“Temos que aprender uma nova forma de consumir o planeta, ou então não vai ter pra ninguém”

 em FICA

Raquel Teixeira fala em exclusiva ao Goiás Mais 20 sobre educação ambiental nas escolas

A Secretária de Educação, Cultura e Esportes Raquel Teixeira acredita que a conscientização sobre o futuro do planeta começa nas escolas e portanto decidiu que a as próximas edições do FICA – Festival Internacional de Cinema Ambiental terão ainda mais ações nas escolas, não só na cidade de Goiás mas também em outras regiões do Estado. “O FICA é mais que um festival de cinema ele é um veículo de transmissão dos riscos, da conscientização, da militância ambiental através da imagem e cada vez mais queremos aproximar o Fica das escolas para que ele passe a ter um papel pedagógico, mudando hábitos e comportamentos nas próximas gerações”, comenta.

Em entrevista exclusiva ao Goiás mais 20, ela explicou que a experiência da conexão do festival com as escolas nesta edição foi bastante positiva. “A recepção foi a melhor possível. As antigas gerações estão mais abertas enquanto as antigas estão mais arraigadas nos hábitos negativos”, revela.

“Eu não tenho dúvida de que é através das gerações mais jovens que nós mudamos os hábitos, as atitudes, os comportamentos e até as perspectivas de mundo das pessoas. Portanto ao inserir nas escolas a consciência ambiental sobre a vulnerabilidade do planeta – pela forma como nós conduzimos a nossa vida – só isso pode salvar.”

Sim, a secretária acredita que ainda dá tempo. “Acredito porque também acredito na ciência, na tecnologia e na inovação como ferramentas que produzirão formas de salvaguardar. Mas isso tem que ser aliado ao nosso comportamento.”, justifica. Para ela o modelo capitalista, consumista que temos hoje está exaurido e cabe a nós pensarmos novas formas de vivência.

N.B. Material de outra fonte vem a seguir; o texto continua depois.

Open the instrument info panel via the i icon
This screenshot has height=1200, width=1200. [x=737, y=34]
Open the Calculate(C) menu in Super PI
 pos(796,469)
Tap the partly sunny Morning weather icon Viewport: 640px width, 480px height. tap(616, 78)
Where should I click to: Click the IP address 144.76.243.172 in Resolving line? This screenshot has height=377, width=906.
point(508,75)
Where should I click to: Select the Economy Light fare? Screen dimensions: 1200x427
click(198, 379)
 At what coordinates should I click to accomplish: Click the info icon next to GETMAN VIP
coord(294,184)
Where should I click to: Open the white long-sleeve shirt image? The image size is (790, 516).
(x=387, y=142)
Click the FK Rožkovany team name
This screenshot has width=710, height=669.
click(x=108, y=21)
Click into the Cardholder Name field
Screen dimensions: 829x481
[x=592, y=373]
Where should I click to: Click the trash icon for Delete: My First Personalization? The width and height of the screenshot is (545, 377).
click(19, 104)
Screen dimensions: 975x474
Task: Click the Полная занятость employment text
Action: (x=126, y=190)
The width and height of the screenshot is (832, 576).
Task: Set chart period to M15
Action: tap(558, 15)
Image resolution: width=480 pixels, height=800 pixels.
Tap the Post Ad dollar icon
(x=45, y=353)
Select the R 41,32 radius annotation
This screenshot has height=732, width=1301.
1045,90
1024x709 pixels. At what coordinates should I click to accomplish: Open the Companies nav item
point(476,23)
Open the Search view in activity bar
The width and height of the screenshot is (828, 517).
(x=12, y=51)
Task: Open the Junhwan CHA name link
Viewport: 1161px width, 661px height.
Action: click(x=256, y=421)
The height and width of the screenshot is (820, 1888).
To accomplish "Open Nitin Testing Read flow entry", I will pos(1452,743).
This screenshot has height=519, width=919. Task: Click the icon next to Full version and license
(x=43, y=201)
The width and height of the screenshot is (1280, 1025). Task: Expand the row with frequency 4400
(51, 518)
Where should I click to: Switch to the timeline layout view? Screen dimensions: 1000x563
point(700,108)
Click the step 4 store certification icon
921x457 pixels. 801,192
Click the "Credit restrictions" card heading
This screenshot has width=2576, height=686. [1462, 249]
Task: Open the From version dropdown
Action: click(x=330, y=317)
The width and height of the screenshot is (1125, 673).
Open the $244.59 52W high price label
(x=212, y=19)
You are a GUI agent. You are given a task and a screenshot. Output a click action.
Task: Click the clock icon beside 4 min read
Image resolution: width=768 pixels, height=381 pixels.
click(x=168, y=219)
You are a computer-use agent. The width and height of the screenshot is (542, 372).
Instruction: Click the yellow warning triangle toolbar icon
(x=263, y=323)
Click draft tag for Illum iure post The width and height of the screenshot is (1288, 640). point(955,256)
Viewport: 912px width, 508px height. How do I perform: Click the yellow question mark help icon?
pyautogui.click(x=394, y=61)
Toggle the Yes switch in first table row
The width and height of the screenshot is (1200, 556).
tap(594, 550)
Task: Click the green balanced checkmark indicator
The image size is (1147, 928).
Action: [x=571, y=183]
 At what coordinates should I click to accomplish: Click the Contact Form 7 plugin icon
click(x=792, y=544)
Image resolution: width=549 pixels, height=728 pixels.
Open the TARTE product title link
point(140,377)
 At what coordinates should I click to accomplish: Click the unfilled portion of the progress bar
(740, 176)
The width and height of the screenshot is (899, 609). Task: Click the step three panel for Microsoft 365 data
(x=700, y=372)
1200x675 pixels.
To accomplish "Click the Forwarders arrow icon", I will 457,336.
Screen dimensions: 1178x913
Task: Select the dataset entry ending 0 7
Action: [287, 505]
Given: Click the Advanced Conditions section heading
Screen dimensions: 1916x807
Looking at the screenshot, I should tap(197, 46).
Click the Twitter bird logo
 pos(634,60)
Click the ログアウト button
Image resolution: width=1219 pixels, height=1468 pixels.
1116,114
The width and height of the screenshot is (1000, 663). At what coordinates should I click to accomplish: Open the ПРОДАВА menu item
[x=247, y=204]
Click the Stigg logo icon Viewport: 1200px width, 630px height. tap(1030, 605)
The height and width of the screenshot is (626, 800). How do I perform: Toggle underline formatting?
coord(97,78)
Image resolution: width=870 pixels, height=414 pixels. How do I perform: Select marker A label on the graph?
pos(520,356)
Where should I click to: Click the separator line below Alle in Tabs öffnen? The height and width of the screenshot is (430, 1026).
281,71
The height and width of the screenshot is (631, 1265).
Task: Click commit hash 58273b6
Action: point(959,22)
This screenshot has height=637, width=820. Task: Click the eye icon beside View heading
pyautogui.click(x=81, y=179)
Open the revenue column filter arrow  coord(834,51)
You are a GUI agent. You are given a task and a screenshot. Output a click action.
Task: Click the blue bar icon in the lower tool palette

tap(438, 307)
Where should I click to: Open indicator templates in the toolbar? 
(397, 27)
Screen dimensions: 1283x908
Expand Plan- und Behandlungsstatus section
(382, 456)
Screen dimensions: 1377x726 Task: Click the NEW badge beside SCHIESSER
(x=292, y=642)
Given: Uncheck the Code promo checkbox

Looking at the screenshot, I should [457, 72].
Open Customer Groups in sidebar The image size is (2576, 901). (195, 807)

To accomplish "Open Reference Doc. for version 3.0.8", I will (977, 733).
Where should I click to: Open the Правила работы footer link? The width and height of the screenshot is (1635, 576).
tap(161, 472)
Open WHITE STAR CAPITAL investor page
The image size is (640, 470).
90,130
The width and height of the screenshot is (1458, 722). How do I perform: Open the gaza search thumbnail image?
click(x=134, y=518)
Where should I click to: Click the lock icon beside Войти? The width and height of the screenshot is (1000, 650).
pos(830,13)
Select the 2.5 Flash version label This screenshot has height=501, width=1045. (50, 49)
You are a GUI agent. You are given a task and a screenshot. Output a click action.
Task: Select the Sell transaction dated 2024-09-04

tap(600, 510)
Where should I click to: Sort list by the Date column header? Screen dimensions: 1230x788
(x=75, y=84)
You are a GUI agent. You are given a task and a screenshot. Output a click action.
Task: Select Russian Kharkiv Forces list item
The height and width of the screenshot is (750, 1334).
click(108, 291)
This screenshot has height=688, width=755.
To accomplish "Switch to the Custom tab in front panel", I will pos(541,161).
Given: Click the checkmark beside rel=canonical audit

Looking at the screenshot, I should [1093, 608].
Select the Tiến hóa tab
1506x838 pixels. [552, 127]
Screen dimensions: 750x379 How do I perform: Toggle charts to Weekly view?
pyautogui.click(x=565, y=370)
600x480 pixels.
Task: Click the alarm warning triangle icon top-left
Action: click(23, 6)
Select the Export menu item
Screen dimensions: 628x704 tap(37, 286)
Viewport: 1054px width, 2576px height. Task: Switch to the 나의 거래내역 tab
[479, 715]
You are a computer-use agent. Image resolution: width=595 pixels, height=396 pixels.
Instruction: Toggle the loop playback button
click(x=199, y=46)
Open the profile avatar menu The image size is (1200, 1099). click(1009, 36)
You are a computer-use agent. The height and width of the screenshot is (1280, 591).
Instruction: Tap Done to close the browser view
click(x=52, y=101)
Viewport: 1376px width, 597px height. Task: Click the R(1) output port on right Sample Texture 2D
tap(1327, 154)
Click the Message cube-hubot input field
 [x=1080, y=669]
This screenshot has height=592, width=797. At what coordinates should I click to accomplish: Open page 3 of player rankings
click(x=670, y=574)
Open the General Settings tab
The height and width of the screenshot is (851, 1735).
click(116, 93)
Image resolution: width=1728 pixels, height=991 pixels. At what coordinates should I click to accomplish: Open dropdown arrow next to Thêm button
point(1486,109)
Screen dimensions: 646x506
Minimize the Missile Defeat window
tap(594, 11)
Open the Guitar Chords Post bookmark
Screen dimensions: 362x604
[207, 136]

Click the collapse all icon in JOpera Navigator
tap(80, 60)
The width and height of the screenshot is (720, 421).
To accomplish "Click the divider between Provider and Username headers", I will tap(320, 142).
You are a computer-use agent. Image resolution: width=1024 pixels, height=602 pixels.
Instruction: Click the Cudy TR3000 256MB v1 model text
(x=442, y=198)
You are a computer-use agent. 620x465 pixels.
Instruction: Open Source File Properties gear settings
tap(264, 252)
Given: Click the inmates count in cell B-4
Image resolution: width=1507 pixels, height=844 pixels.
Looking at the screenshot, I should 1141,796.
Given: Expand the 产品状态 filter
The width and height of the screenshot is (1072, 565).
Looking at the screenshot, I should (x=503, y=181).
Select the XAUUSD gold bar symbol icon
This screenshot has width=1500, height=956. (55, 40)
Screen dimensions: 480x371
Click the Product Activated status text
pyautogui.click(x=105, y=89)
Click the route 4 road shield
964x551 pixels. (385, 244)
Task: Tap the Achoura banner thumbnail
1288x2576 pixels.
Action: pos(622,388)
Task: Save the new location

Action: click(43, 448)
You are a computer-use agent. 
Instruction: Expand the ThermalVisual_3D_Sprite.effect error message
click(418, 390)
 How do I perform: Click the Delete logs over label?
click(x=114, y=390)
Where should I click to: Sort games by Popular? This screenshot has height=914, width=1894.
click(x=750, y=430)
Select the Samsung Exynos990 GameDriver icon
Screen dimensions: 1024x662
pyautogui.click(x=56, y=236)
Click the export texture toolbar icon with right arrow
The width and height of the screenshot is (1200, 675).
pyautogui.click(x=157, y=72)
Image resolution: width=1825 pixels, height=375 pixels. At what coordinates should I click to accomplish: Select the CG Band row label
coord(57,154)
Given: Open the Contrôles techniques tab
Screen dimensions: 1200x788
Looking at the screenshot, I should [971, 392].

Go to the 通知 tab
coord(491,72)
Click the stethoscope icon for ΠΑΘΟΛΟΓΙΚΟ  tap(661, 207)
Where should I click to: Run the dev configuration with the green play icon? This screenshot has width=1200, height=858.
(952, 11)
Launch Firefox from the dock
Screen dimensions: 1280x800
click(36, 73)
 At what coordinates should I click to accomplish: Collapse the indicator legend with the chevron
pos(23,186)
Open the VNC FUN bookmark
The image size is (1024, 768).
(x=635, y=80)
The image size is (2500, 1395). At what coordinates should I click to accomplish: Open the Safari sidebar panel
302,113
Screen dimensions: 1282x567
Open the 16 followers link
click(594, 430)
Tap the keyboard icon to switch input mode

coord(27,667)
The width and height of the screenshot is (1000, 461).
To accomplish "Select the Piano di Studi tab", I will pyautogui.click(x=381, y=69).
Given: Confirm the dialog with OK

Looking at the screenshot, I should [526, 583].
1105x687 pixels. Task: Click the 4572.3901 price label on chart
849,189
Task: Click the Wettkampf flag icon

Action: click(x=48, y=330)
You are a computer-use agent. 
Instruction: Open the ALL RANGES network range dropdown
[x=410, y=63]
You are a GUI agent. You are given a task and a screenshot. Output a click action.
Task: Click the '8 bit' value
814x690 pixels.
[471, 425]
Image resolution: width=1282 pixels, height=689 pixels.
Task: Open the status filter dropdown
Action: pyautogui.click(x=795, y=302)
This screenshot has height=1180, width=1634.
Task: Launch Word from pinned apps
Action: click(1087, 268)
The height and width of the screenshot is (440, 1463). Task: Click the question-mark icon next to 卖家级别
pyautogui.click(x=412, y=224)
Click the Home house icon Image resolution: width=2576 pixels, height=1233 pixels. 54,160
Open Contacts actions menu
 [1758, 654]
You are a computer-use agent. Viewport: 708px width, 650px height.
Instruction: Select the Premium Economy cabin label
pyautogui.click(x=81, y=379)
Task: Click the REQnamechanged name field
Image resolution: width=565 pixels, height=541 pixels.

“Se o mundo todo tiver o nível de consumo por exemplo dos Estados Unidos hoje, nós já precisaríamos de 3 planetas”, adverte a secretária. Ela mostra defende a urgência por mudanças. “As populações estão mais ricas e mais pessoas estão na escola, tem aspirações de ir para a universidade, ter uma vida melhor. O anseio de consumo é real, assim como o crescimento demográfico. Portanto, temos que aprender uma nova forma de consumir o planeta, ou então não vai ter pra ninguém”

Raquel, que esteve na Cidade de Goiás durante todo o festival, relembrou que mesmo com a verba reduzida pela metade o FICA movimentou a economia da cidade “de uma forma excepcional”. “Foram 800 mil Reais de investimento direto. 900 mil reais de forma indireta. Isso é maior do que a arrecadação mensal da cidade. Portanto, grande o incremento econômico, além do social e cultural”, avalia. Mais uma vez ressaltou o grande impacto do braço social do festival – o FICA na comunidade.